I am a scientist specialized in mitochondria and genetics, but above all, I am just curious guy who loves learning new things.

PINBOARD SUMMARY

It's not the economy, it's the energy, stupid!

The mito-what? Mitochondria produce most of the energy of our cells and recent studies show that the dysfunction of these cellular power plants may be important for the development of multiple sclerosis (MS). Better yet, protecting mitochondria may be the key to stopping MS.

Why are mitochondria important for neurons? Neuronal cells need a lot of energy, produced mainly by mitochondria. Also, they communicate using electrically charged molecules (ions) and mitochondria are an important player in regulating those molecules. Finally, mitochondria in bad shape produce a lot of oxidative stress which can harm neurons.

And I am guessing that in MS mitochondria are not in very good shape? Exactly, although researchers did not know if this was a consequence of MS, or a cause. But recent evidence shows that mitochondrial dysfunction is an important step in the development of MS.

How’s that? MS is caused by an autoimmune response, where the immune system attacks neuronal cells as if they were external invaders. This attack causes inflammation and loss of myelin, the substance that protects neurons, like plastic around electric cables. Without this isolating layer there is a loss of conduction (energy is lost), so more energy is needed. The neuron then increases mitochondrial activity to increase energy production, but it comes with a price.

What do you mean?
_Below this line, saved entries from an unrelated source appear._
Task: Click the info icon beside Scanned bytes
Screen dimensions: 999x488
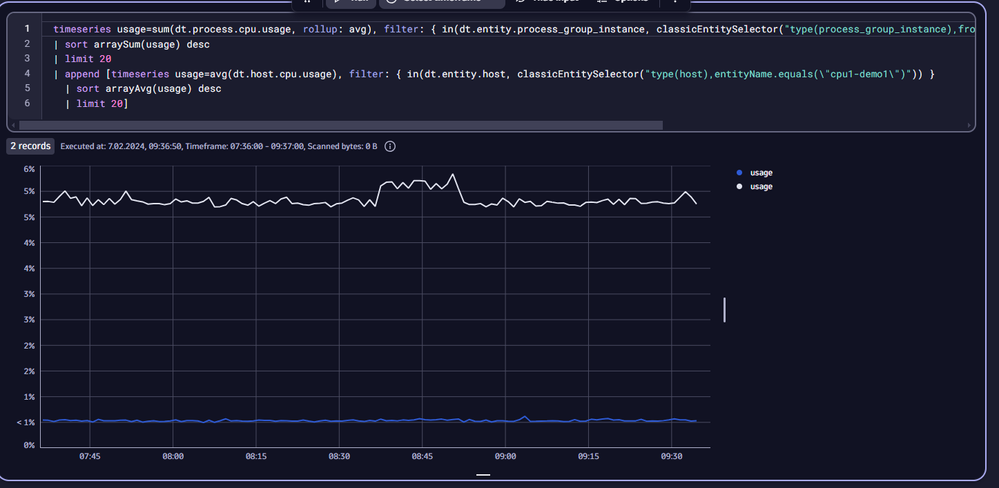Action: 390,146
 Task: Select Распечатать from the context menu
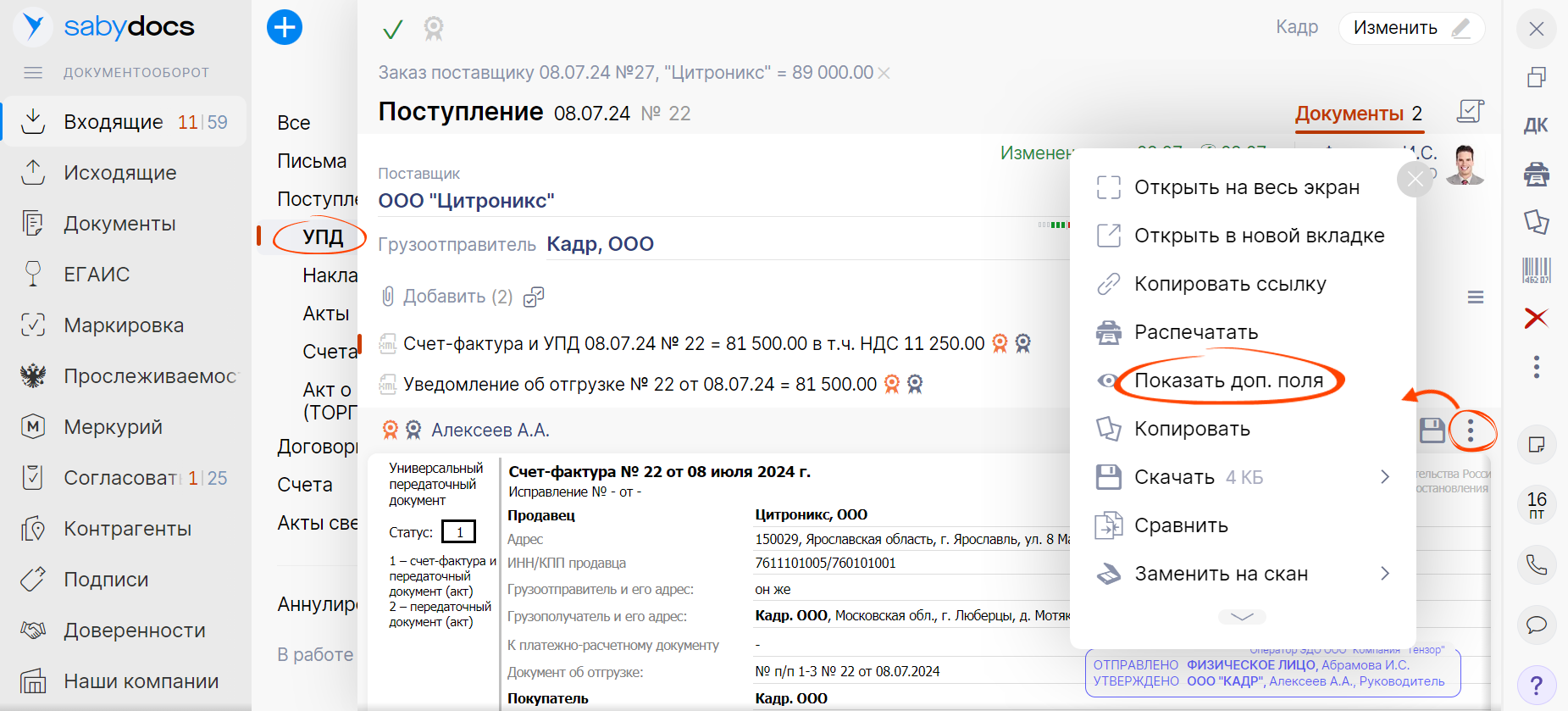pos(1195,332)
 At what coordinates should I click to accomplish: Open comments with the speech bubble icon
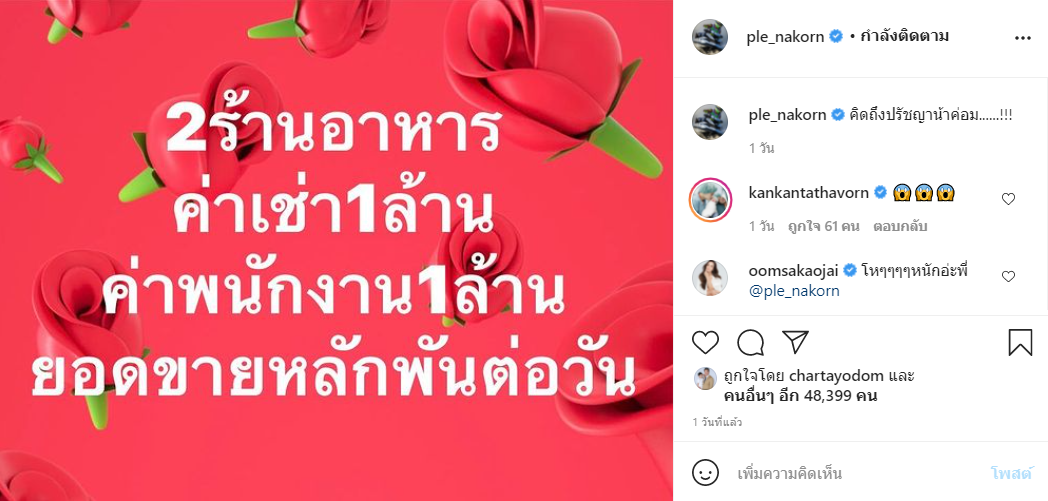tap(751, 342)
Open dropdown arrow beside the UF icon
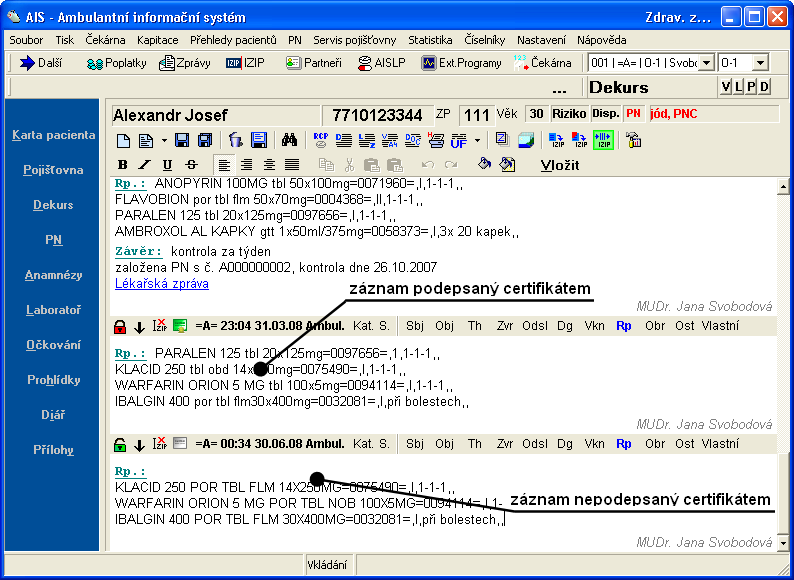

Like in an actual power plant, increasing production also means increasing pollution, in this case oxidative stress, which will further attack the cell, including mitochondria itself. Eventually, mitochondria breaks under the attacks and energy production drops, causing neuronal dysfunction.

So protecting mitochondria from itself may prevent MS? That’s right! By protecting mitochondria against mitochondrial oxidative stress energy production would be spared, slowing, or even stoping, the progression of MS.

12 ITEMS PINNED

Increase in mitochondrial density within axons and supporting cells in response to demyelination in the Plp1 mouse model.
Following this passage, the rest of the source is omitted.